Our Friday was nothing like I originally planned. We didn’t go to Six Flags (because it was closed. Mom Fail. Let’s not rehash it.). We didn’t spend the afternoon at the hotel swimming and relaxing. Instead, BG went to gymnastics and then we headed into the city for lunch and an afternoon of fun. David and I were a little out of sync from the time we left for lunch. Have you been there? Nothing is wrong; no one is mad or upset. You’re just not quite clicking right. By way of happenstance and slight miscommunication, we ended up on a random street nowhere near where we planned to go. We parked and fed the meter, literally not knowing where we were going. There was a McDonald’s nearby so we got BG a happy meal and walked onto the street to find big kid food.
As we headed toward Qdoba, we passed a woman sitting on the sidewalk. I’m not sure what her sign said, but she was holding a little boy about 18 months old. We entered Qdoba and BG asked if she could have a quesadilla. I explained that we got her McDonald’s but she asked again. I couldn’t get the image of that woman out of my mind, so I left David to finish ordering and paying, and BG and I went back out to the street. In the middle of M Street Northwest, with traffic and pedestrians surrounding us, I explained to Brynna as best I could why the woman was sitting with her little boy. I told her that all kids don’t get to choose what they eat; that some kids don’t get enough. I asked her if she thought we could share what we had. She looked up at me with a huge smile and said, “Mommy, I want to share my french fries with that little boy!” The thought wasn’t sad to her. It didn’t make her tear up. The joy of being able to give literally flooded out of her. Although she can sometimes play the shy card when approaching someone new, she walked right down the sidewalk, up to the woman and her son. The little boy, obviously curious about Brynna, started to smile as she approached. Brynna handed her happy meal to the boy, looked at his mom and said, “He can have my french fries.”As the little boy began to smile, his mom looked at me with the most sincere gratitude and mouthed “thank you so much.” And without thinking, I responded, “No, thank you.” As we walked away, I thought to myself that my reply was a bit out of place. I probably should have said, “You’re welcome.” Or “We hope this helps.” But in that moment, all I could think was to thank her – for being in that spot on this day when I had nothing else to do, nowhere else to be but on M St. NW to teach my daughter what it means to find a need and fill it.
As we sat eating our food, I realized about halfway through lunch that the funny out-of-sync feeling was gone. The stress of whether or not we go to an amusement park tomorrow had disappeared. And in it’s place was peace.
We ended the day having dinner with some new friends in Baltimore. They are friends of my childhood friend, Jeff, and together they all work with an organization called Kupenda. They raise funds, support schools and build into kids with disabilities in Kenya. And now, past her bedtime, BG is swimming in the hotel pool with her daddy. She doesn’t care that the day didn’t go as I had it pictured in my head. And neither do I.

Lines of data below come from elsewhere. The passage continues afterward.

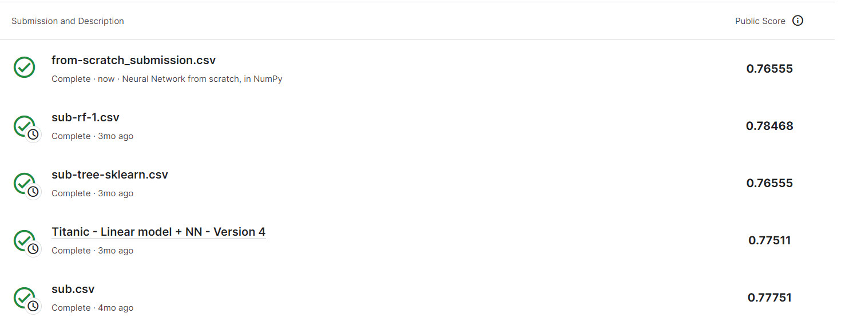The image size is (845, 321).
Task: Click the 'Complete · 4mo ago' status text
Action: pyautogui.click(x=92, y=308)
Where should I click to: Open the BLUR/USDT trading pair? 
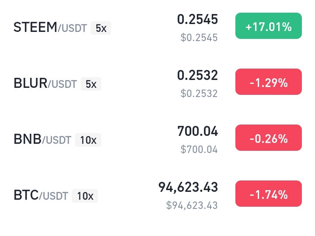click(45, 84)

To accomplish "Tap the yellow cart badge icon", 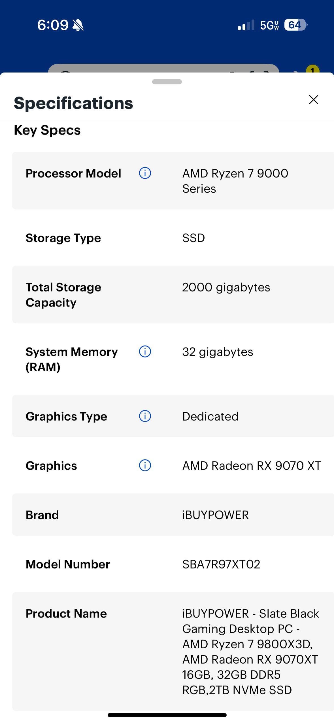I will point(312,69).
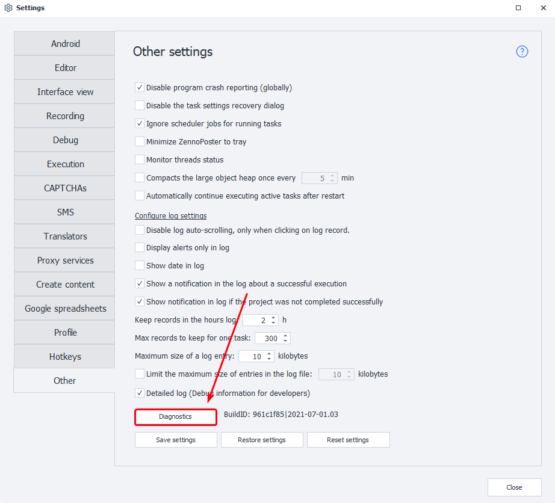555x503 pixels.
Task: Select the Proxy services tab
Action: pos(65,261)
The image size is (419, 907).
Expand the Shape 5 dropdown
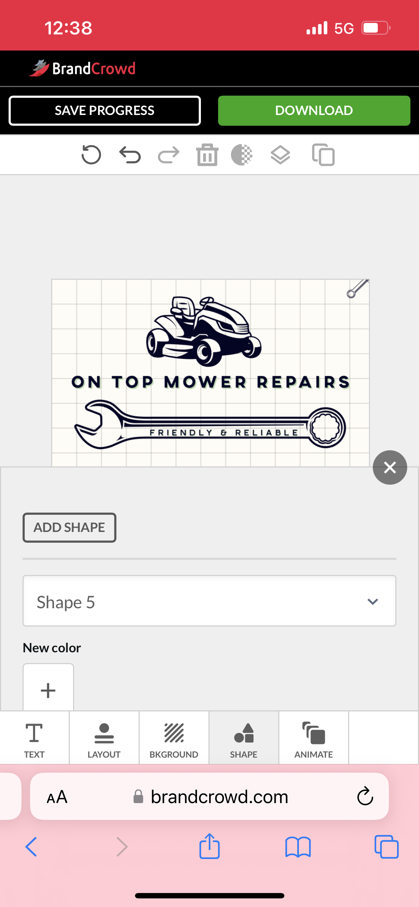210,601
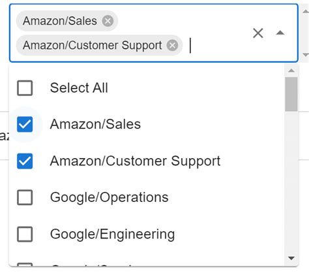Collapse the dropdown with the up arrow
The height and width of the screenshot is (277, 309).
280,33
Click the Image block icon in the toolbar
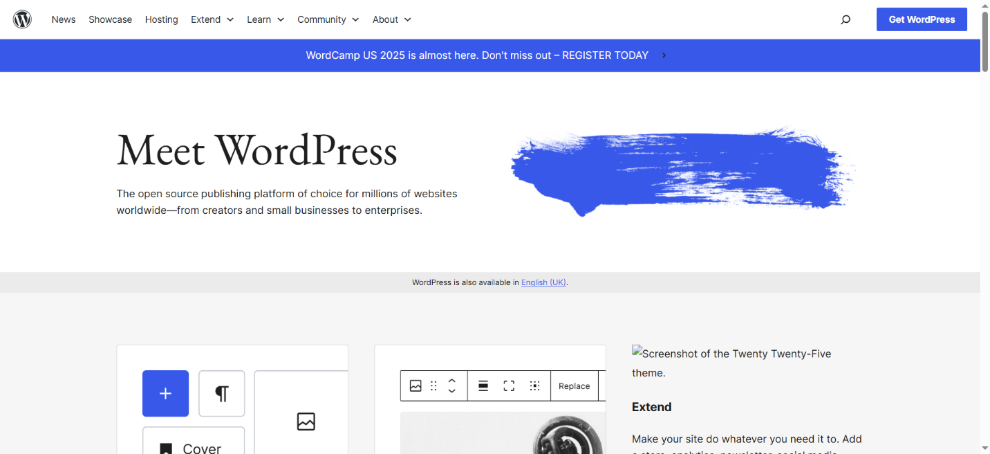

I’ve heard it said many times that the answer to having peace and purpose in life is to find a need and fill it. That’s all. And when you fill one need, find another one. My new friends have found a need in Kenya, and they are filling it. Brynna found a need on a sidewalk in DC and filled it. Imagine if we all found a need – just one – every day and filled it. Your day may turn out looking nothing like you planned, but find a need. And fill it.